Siemens Traffic Controls Limited’s (Poole, Dorset, U.K.) INGRID detects traffic incidents in urban areas. Relying on two classes of algorithms to minimize false alarms, one examines current data for sudden changes in traffic flow and occupancy.

The other uses ASTRID (the Automatic SCOOT TRaffic Information Database) to assess historical reference information against current SCOOT (Split Cycle and Offset Optimization Technique) data.

The patented Cetrac TMS4080 Wide Area Incident Detection system from Singapore Technologies Electronics Limited (Singapore) collects data at two adjacent points, spaced between 0.5 and 1.0 km (0.31 to 0.62 miles). An AI neural network performs non-linear mapping of raw data onto various traffic models.

At a traffic management center, operators receive audio or visual incident warnings with the relevant roadway section(s) highlighted in yellow. If the incident persists beyond a predefined limit, the display turns red to confirm legitimacy.

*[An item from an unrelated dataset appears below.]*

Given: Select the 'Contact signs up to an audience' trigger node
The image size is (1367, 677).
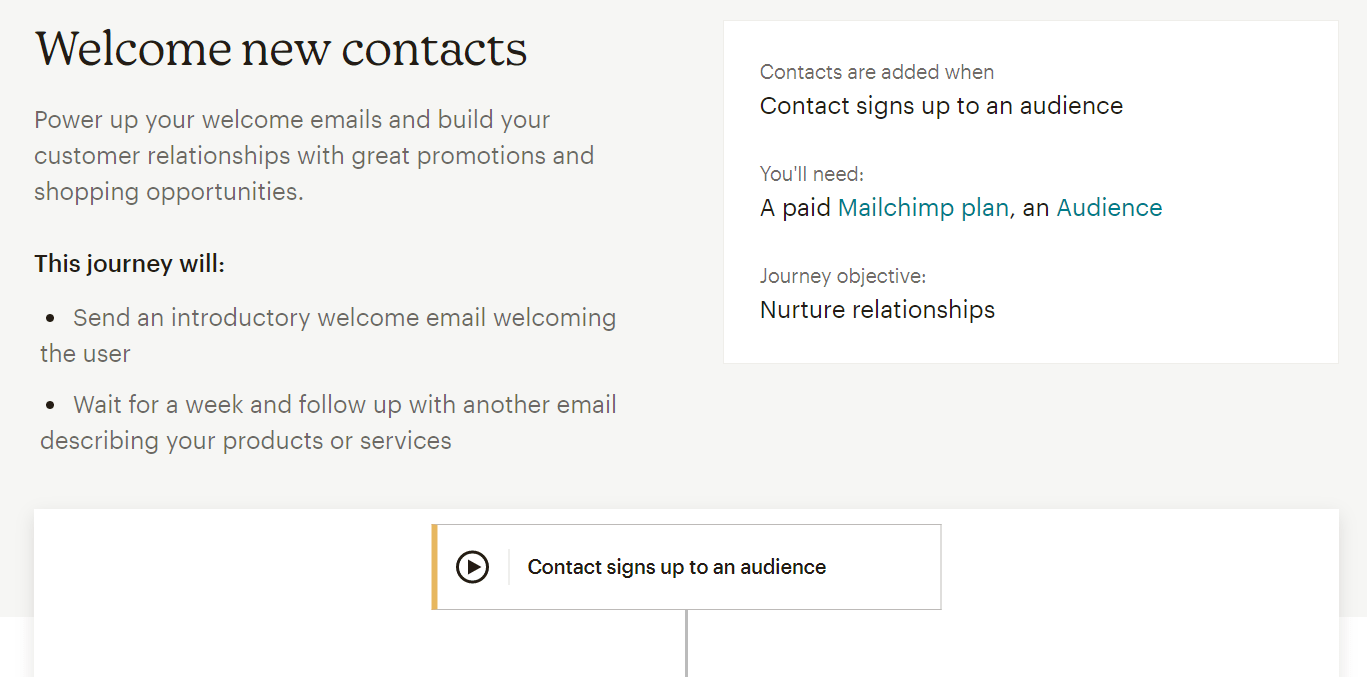Looking at the screenshot, I should tap(686, 567).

Traficon NV’s (Bissegem, Belgium and Chantilly, Va.) Video Image Processor (VIP/I) marries flow monitoring and incident detection in a single printed-circuit module. During set-up, the user can define conditions and types of events which, when detected, trigger an alarm.

Those include queue length, stopped vehicle, wrong-way driver, speed drop, smoke or fog and video failure. VIP/I monitors up to eight lanes and distinguishes five flow modes, based on speed and zone occupancy.

Approximately 50,000 vehicles per day traverse I-95 in urban Philadelphia. With daily use projections rising, the Pennsylvania Department of Transportation (Harrisburg) embarked on advanced traffic management along a thirteen-mile segment of the Interstate.

As part of that effort, Transdyn Controls, Inc. (Pleasanton, Calif.) furnished a complete Traffic and Incident Management System, consisting of three main components: non-intrusive, side-fired microwave units for sensing vehicle presence, speed, occupancy and volume; central computer hardware and incident detection software; and the CCTV sub-system for visual verification of incident response activities.

The presence and nature of expressway incidents as well as appropriate responses to them are highly distinctive. Given dynamically changing freeway conditions, the need for timely, adaptable and appropriate solutions is crucial to the performance, viability and public acceptance of any approach to incident detection.